### 文档摘录
────
EfficientNet模型Pytorch版本具体实现

EfficientNet模型原理：EfficientNet：对模型深度、宽度和分辨率的混合缩放策略-CSDN博客

一、激活函数：

EfficientNet模型使用了Swish激活函数而不是更常见的Relu激活函数

1、公式定义

Swish(x) = x * sigmoid(x)
是一个平滑的非线性激活函数

2、优势分析

相比 ReLU：
- 平滑可导
- 允许负值通过
- 不会出现梯度消失问题
相比 Sigmoid：
- 无上界限制
- 计算更简单
- 梯度更稳定

3、实现原理

class Swish(nn.Module):
    def forward(self, x):
        return x * torch.sigmoid(x)  # 自门控机制

4、性能特点

在深层网络中表现更好
训练更稳定
有助于模型收敛
适合 EfficientNet 这样的大型网络

5、自适应性

当 x < 0 时，趋近于 0
当 x > 0 时，近似线性
动态调节信息流

二、自适应特征提取模块：

1、目的

自适应学习特征通道间的重要性
增强有用特征，抑制不重要特征
提高模型对特征的利用效率

2、核心步骤

Squeeze(压缩)：将空间信息压缩为通道描述符
Excitation(激发)：学习通道间的相互依赖关系
Scale(缩放)：对原始特征进行重标定

3、具体实现

class SEModule(nn.Module):
    def __init__(self, channels, se_ratio):
        super(SEModule, self).__init__()
        # 将特征图压缩为 1x1：[B,C,H,W] -> [B,C,1,1]
        self.avg_pool = nn.AdaptiveAvgPool2d(1)
        # 两个全连接层（使用卷积层实现），通过激活函数 ReLU 和 Sigmoid 来实现特征图的压缩
        self.fc1 = nn.Conv2d(channels, int(channels * se_ratio), kernel_size=1, bias=False)
────
### 所给数据

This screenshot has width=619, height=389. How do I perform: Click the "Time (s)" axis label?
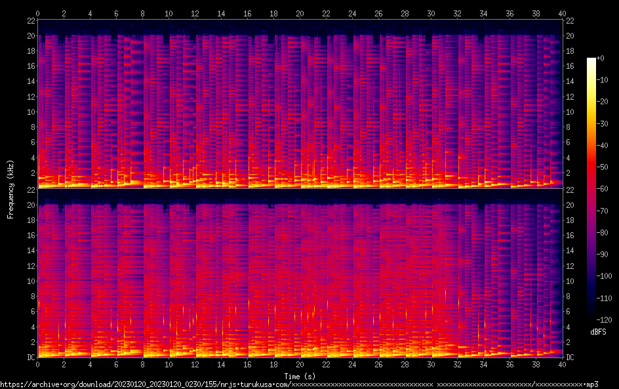click(x=300, y=376)
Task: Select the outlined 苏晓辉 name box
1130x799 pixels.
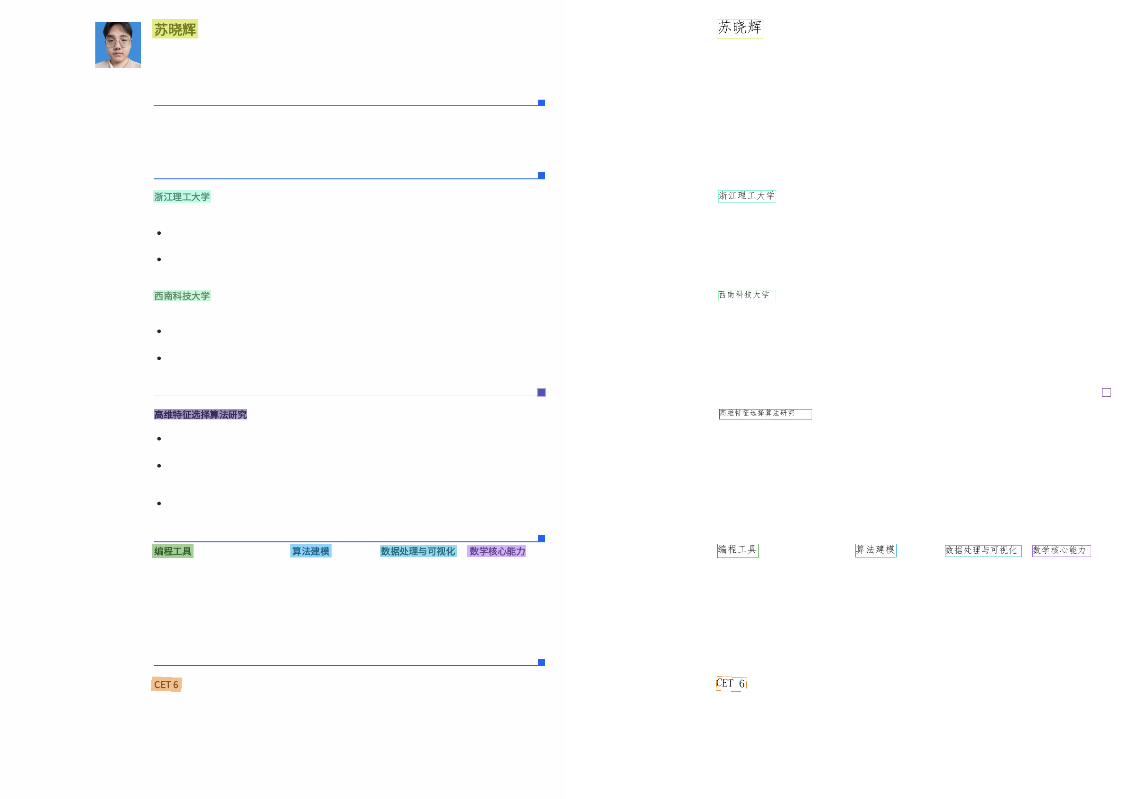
────
### 任务要求
把上方讲解 EfficientNet 模型 PyTorch 实现的文档摘录从头到尾重新打一遍，文字、代码和分行都要与原文一致。

### 本题解答
EfficientNet模型Pytorch版本具体实现

EfficientNet模型原理：EfficientNet：对模型深度、宽度和分辨率的混合缩放策略-CSDN博客

一、激活函数：

EfficientNet模型使用了Swish激活函数而不是更常见的Relu激活函数

1、公式定义

Swish(x) = x * sigmoid(x)
是一个平滑的非线性激活函数

2、优势分析

相比 ReLU：
- 平滑可导
- 允许负值通过
- 不会出现梯度消失问题
相比 Sigmoid：
- 无上界限制
- 计算更简单
- 梯度更稳定

3、实现原理

class Swish(nn.Module):
    def forward(self, x):
        return x * torch.sigmoid(x)  # 自门控机制

4、性能特点

在深层网络中表现更好
训练更稳定
有助于模型收敛
适合 EfficientNet 这样的大型网络

5、自适应性

当 x < 0 时，趋近于 0
当 x > 0 时，近似线性
动态调节信息流

二、自适应特征提取模块：

1、目的

自适应学习特征通道间的重要性
增强有用特征，抑制不重要特征
提高模型对特征的利用效率

2、核心步骤

Squeeze(压缩)：将空间信息压缩为通道描述符
Excitation(激发)：学习通道间的相互依赖关系
Scale(缩放)：对原始特征进行重标定

3、具体实现

class SEModule(nn.Module):
    def __init__(self, channels, se_ratio):
        super(SEModule, self).__init__()
        # 将特征图压缩为 1x1：[B,C,H,W] -> [B,C,1,1]
        self.avg_pool = nn.AdaptiveAvgPool2d(1)
        # 两个全连接层（使用卷积层实现），通过激活函数 ReLU 和 Sigmoid 来实现特征图的压缩
        self.fc1 = nn.Conv2d(channels, int(channels * se_ratio), kernel_size=1, bias=False)